ACTIVITY:
Could you repeat, exactly and with no pictures, only the lines from the start of the records through the line containing "Viewport: 1227px width, 487px height."?

DATA PROVIDED:
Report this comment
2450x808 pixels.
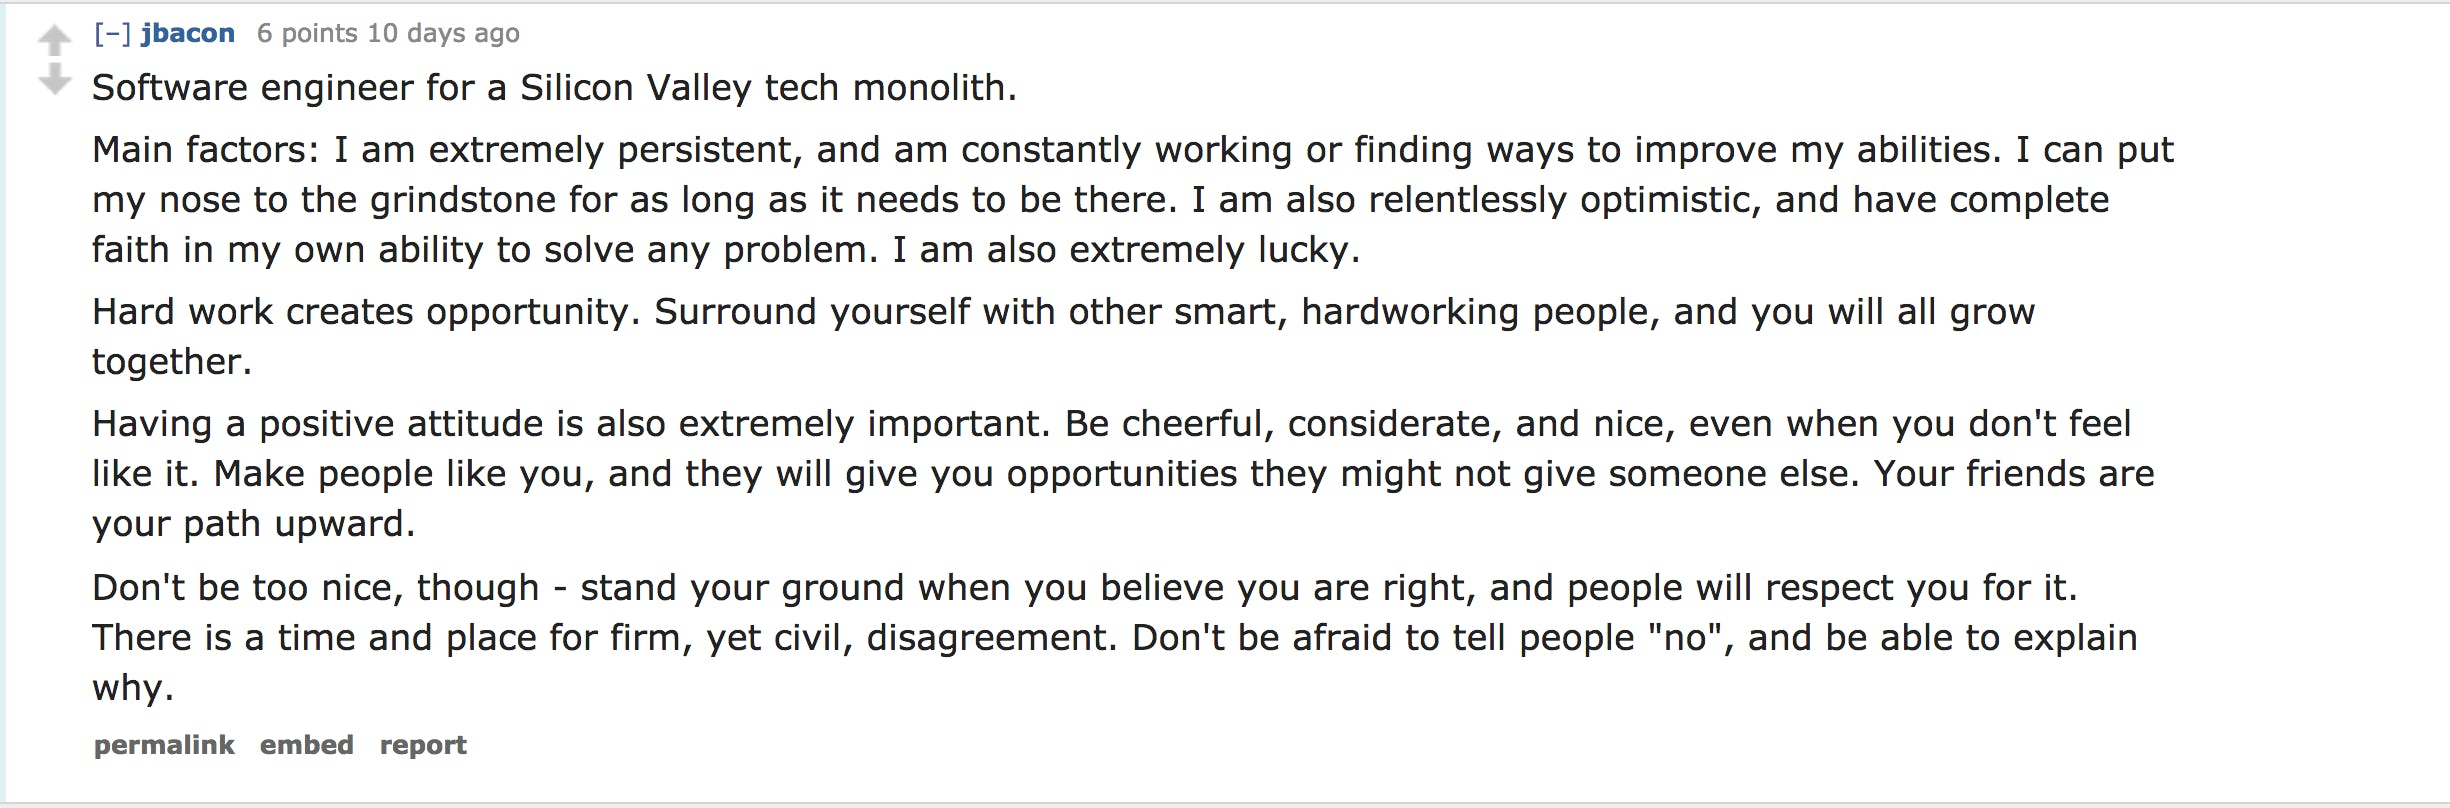pyautogui.click(x=423, y=745)
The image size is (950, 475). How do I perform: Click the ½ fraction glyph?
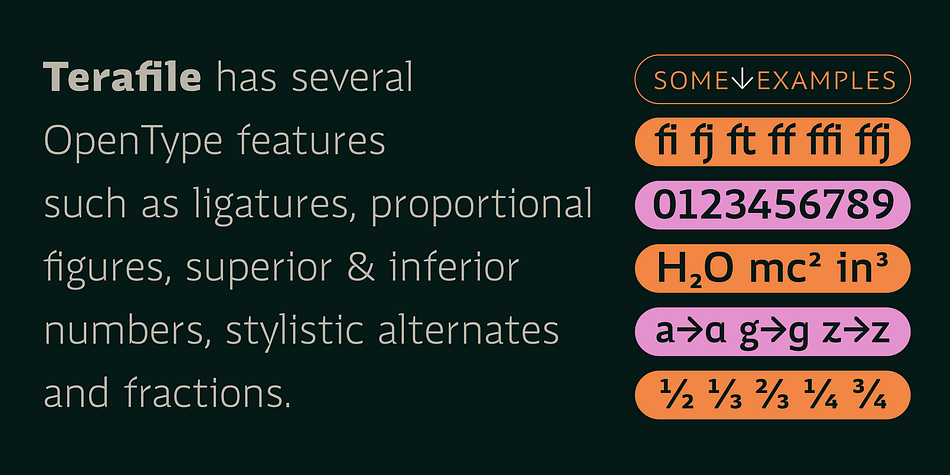(x=676, y=395)
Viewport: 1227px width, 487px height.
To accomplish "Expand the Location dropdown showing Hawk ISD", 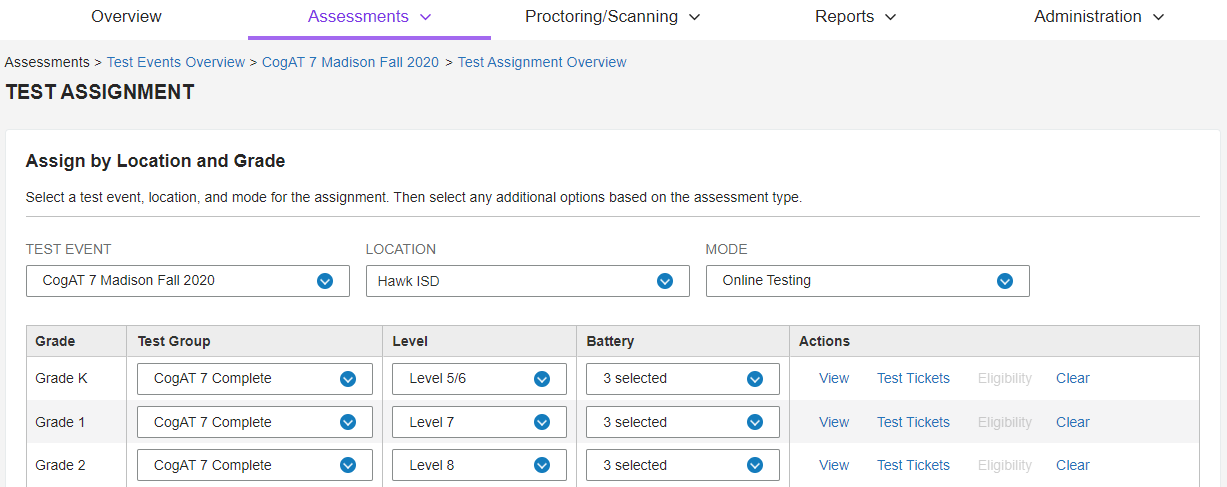I will click(x=527, y=281).
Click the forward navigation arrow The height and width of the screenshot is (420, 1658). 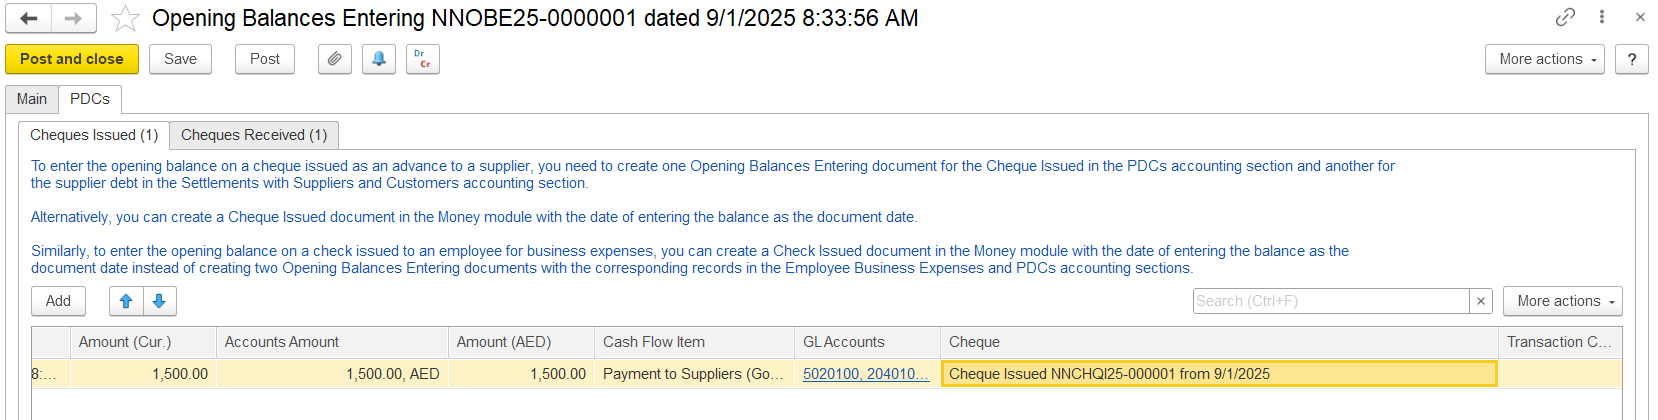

WRITTEN SOLUTION:
Report this comment
2450x808 pixels.
pyautogui.click(x=423, y=745)
The image size is (950, 475). How do I perform: Click the ½ fraction glyph?
(x=676, y=395)
Viewport: 1227px width, 487px height.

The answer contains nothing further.